**ACTIVITY**
Everything before the line containing "You are a computer-use agent. This" is to be left out; repeat that line and all lines after it exactly, to the end of the data.

_ _ _ _ _

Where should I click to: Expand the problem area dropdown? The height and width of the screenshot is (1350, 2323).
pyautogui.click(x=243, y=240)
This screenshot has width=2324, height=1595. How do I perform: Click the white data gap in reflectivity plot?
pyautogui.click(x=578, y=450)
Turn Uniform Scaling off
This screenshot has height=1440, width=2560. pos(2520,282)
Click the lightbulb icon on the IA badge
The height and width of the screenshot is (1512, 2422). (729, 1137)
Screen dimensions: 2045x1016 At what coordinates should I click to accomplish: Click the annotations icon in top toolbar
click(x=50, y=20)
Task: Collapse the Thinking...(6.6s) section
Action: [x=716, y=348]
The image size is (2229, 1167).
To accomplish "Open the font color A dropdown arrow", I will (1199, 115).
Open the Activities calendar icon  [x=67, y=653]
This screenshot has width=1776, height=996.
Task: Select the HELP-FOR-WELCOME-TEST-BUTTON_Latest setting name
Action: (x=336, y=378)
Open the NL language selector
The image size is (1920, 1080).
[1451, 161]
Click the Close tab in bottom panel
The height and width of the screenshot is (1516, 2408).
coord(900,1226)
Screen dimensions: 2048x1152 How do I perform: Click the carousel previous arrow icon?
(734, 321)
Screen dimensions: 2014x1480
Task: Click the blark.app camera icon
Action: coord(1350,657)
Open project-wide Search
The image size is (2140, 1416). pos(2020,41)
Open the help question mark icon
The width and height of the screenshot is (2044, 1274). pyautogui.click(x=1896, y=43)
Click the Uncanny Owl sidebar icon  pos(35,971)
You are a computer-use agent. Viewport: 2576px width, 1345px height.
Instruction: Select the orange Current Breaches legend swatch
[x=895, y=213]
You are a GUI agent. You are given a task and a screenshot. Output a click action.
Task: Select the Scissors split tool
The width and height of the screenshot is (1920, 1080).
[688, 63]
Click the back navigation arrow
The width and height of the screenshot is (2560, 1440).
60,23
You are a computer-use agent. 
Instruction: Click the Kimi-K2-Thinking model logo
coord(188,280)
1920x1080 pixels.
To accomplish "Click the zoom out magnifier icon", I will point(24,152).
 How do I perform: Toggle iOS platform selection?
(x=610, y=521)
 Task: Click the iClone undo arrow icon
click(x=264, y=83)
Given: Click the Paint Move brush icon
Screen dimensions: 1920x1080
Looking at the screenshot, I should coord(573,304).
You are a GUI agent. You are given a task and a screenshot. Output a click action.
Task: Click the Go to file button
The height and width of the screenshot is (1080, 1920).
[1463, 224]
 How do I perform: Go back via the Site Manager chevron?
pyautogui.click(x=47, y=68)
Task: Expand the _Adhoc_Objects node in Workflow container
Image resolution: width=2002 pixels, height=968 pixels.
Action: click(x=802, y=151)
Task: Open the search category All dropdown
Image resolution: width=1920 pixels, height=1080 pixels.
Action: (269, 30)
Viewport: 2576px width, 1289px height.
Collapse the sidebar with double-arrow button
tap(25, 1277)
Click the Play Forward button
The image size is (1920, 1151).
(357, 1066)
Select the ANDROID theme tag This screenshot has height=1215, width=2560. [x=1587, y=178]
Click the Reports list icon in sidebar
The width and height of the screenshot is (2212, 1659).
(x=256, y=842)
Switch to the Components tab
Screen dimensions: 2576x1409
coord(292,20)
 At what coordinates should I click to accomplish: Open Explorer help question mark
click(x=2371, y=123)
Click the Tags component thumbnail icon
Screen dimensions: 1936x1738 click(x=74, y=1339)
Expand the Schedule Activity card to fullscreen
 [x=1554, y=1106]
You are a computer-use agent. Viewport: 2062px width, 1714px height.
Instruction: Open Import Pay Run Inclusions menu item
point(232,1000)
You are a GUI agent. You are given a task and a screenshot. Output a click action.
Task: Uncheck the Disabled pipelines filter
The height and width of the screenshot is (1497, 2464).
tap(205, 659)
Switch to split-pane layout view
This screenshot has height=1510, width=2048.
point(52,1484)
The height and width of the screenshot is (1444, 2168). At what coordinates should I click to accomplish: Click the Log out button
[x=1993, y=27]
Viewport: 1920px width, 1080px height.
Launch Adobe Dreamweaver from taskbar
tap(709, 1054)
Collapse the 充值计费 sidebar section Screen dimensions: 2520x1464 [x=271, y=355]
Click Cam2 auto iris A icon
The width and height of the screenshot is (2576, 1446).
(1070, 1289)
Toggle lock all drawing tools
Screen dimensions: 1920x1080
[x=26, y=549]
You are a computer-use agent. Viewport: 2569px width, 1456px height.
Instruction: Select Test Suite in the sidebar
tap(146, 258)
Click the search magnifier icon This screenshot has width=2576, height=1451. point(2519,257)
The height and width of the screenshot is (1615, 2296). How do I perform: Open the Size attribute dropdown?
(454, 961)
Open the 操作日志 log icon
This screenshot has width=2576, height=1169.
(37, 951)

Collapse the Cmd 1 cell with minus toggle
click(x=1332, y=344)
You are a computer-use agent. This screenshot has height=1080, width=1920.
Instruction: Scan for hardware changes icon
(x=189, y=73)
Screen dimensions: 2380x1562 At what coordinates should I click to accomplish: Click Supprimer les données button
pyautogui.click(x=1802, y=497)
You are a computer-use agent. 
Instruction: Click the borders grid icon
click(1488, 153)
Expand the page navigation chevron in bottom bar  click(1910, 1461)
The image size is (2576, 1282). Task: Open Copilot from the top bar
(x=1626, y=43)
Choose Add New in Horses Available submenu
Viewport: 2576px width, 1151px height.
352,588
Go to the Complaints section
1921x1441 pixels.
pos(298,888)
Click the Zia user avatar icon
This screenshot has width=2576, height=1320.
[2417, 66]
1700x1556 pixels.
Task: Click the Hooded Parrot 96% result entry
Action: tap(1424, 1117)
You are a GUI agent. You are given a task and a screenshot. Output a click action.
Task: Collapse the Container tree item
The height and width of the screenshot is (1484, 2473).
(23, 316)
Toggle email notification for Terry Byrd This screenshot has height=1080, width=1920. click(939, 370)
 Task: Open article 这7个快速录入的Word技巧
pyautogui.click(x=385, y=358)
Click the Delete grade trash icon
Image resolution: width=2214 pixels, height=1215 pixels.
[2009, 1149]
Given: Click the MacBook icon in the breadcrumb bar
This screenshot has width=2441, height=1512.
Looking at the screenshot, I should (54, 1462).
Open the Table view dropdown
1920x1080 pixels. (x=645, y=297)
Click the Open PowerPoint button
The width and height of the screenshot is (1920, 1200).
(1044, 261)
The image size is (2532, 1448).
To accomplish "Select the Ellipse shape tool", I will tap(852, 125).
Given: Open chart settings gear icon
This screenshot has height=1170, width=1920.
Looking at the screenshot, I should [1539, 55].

_ _ _ _ _

**RESPONSE AREA**
You are a computer-use agent. This screenshot has height=1080, width=1920.
Instruction: Scan for hardware changes icon
(x=189, y=73)
Screen dimensions: 2380x1562 At what coordinates should I click to accomplish: Click Supprimer les données button
pyautogui.click(x=1802, y=497)
You are a computer-use agent. 
Instruction: Click the borders grid icon
click(1488, 153)
Expand the page navigation chevron in bottom bar  click(1910, 1461)
The image size is (2576, 1282). Task: Open Copilot from the top bar
(x=1626, y=43)
Choose Add New in Horses Available submenu
Viewport: 2576px width, 1151px height.
352,588
Go to the Complaints section
1921x1441 pixels.
pos(298,888)
Click the Zia user avatar icon
This screenshot has width=2576, height=1320.
[2417, 66]
1700x1556 pixels.
Task: Click the Hooded Parrot 96% result entry
Action: tap(1424, 1117)
You are a GUI agent. You are given a task and a screenshot. Output a click action.
Task: Collapse the Container tree item
The height and width of the screenshot is (1484, 2473).
(23, 316)
Toggle email notification for Terry Byrd This screenshot has height=1080, width=1920. click(939, 370)
 Task: Open article 这7个快速录入的Word技巧
pyautogui.click(x=385, y=358)
Click the Delete grade trash icon
Image resolution: width=2214 pixels, height=1215 pixels.
[2009, 1149]
Given: Click the MacBook icon in the breadcrumb bar
This screenshot has width=2441, height=1512.
Looking at the screenshot, I should (54, 1462).
Open the Table view dropdown
1920x1080 pixels. (x=645, y=297)
Click the Open PowerPoint button
The width and height of the screenshot is (1920, 1200).
(1044, 261)
The image size is (2532, 1448).
To accomplish "Select the Ellipse shape tool", I will tap(852, 125).
Given: Open chart settings gear icon
This screenshot has height=1170, width=1920.
Looking at the screenshot, I should [1539, 55].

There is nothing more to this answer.